Programista popełnił głupi błąd. Polecono mu połączyć kilka języków używanych w Indiach w jeden model językowy systemu Google Translate, najpopularniejszego internetowego tłumacza. Serwis ten obsługuje obecnie 103 języki – od afrikaans i albańskiego po xhosa i zulu – z których korzysta 99 proc. internautów. Zgrupowanie kilku pokrewnych języków indyjskich we wspólny model miało sprawić, że maszyna będzie uzupełniać braki w jednym języku na podstawie jego podobieństw do pozostałych. Mniej więcej tak jak osoba znająca język hiszpański łatwiej radzi sobie z nauką portugalskiego. A znająca litewski – z łotewskim.

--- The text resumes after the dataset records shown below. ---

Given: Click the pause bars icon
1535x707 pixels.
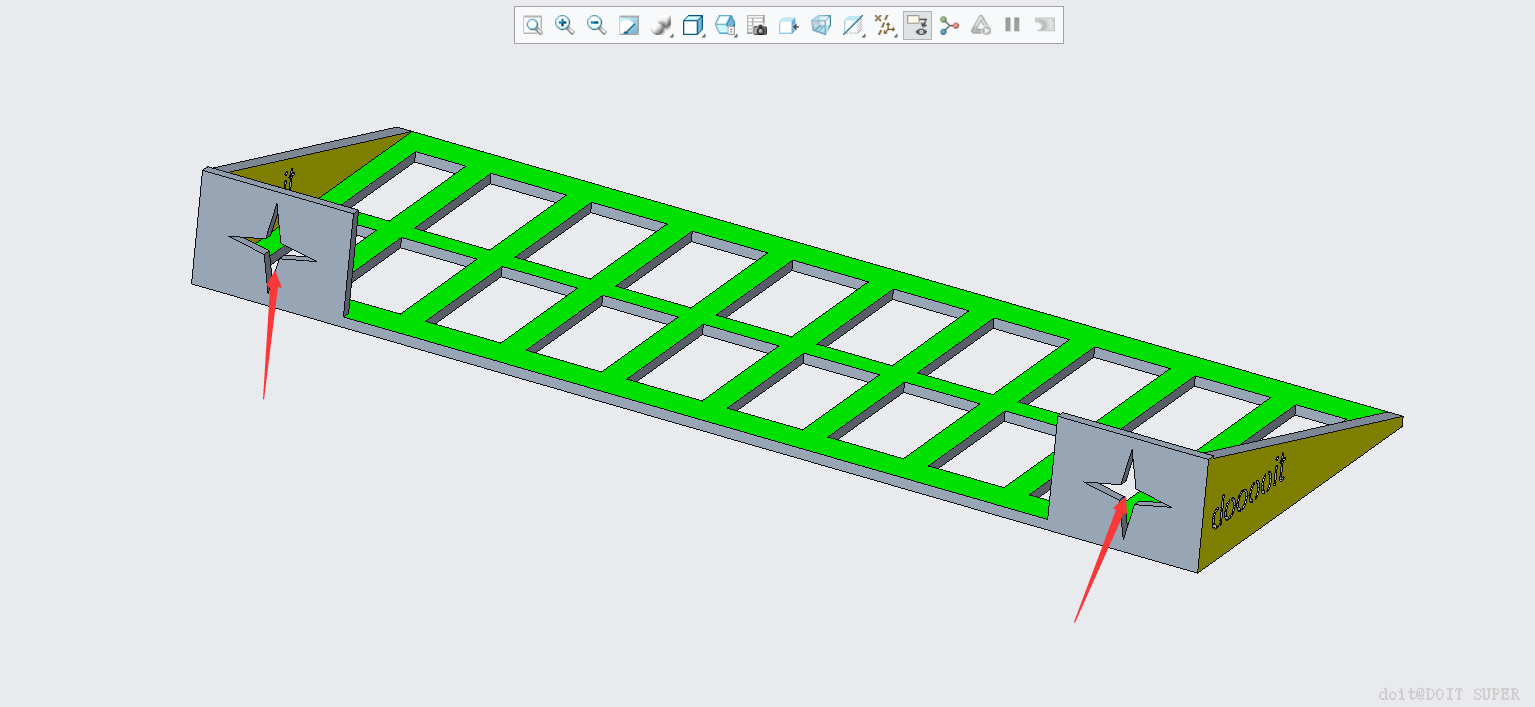Looking at the screenshot, I should (x=1013, y=25).
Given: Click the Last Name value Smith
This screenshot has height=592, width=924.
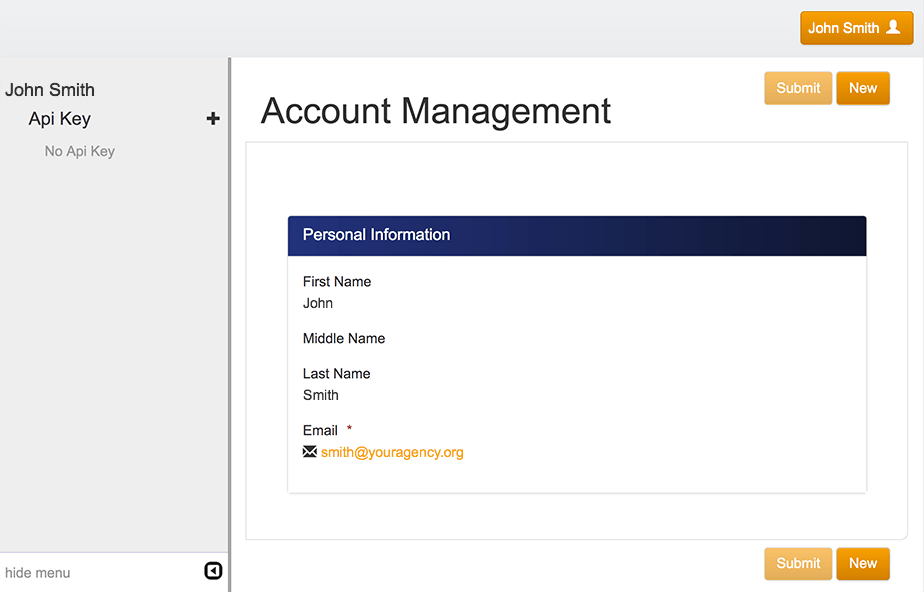Looking at the screenshot, I should pyautogui.click(x=321, y=395).
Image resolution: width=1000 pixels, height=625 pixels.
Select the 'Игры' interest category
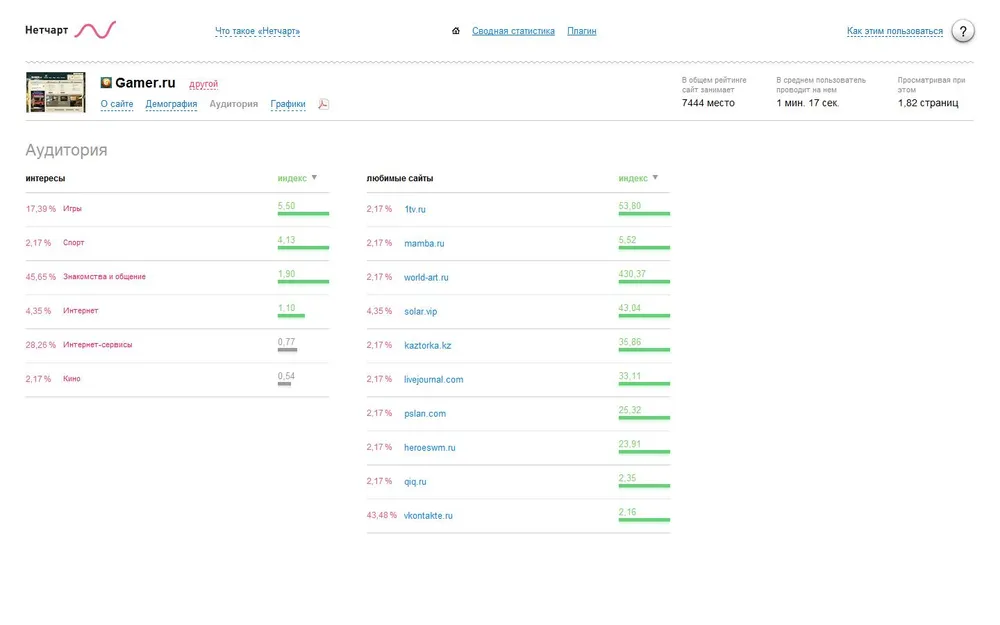72,209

Programista miał więc wrzucić do jednego modelu dziewięć języków używanych w Indiach, które obsługuje obecnie Translate, czyli: hindi, bengalski, telugu, marathi, tamilski, urdu, gudżarati, malajam oraz kannada. Pomylił się jednak, wpisując skrótową nazwę tego ostatniego. Zamiast „KN” oznaczającego kannada wstawił „KA” oznaczające gruziński. – Zgłupieliśmy. Bo zgłupieć powinien był nasz model indyjski po wpuszczeniu do niego języka gruzińskiego. A zamiast tego skokowo poprawił jakość swoich tłumaczeń – wspomina Barak Turovsky, szef projektu Google Translate.
To wtedy jego zespół po raz pierwszy postawił hipotezę, że może istnieje coś większego niż grupy językowe – słowiańska, romańska, germańska itd. Faktyczna interlingua, system obejmujący większość lub wszystkie języki świata. W drodze kontrolowanych już eksperymentów potwierdzili, że nawet najodleglejsze geograficznie i kulturowo języki mogą wspierać się wzajemnie w automatycznych tłumaczeniach. – W rezultacie język polski funkcjonuje obecnie we wspólnym modelu z wietnamskim i tajskim – śmieje się Turovsky.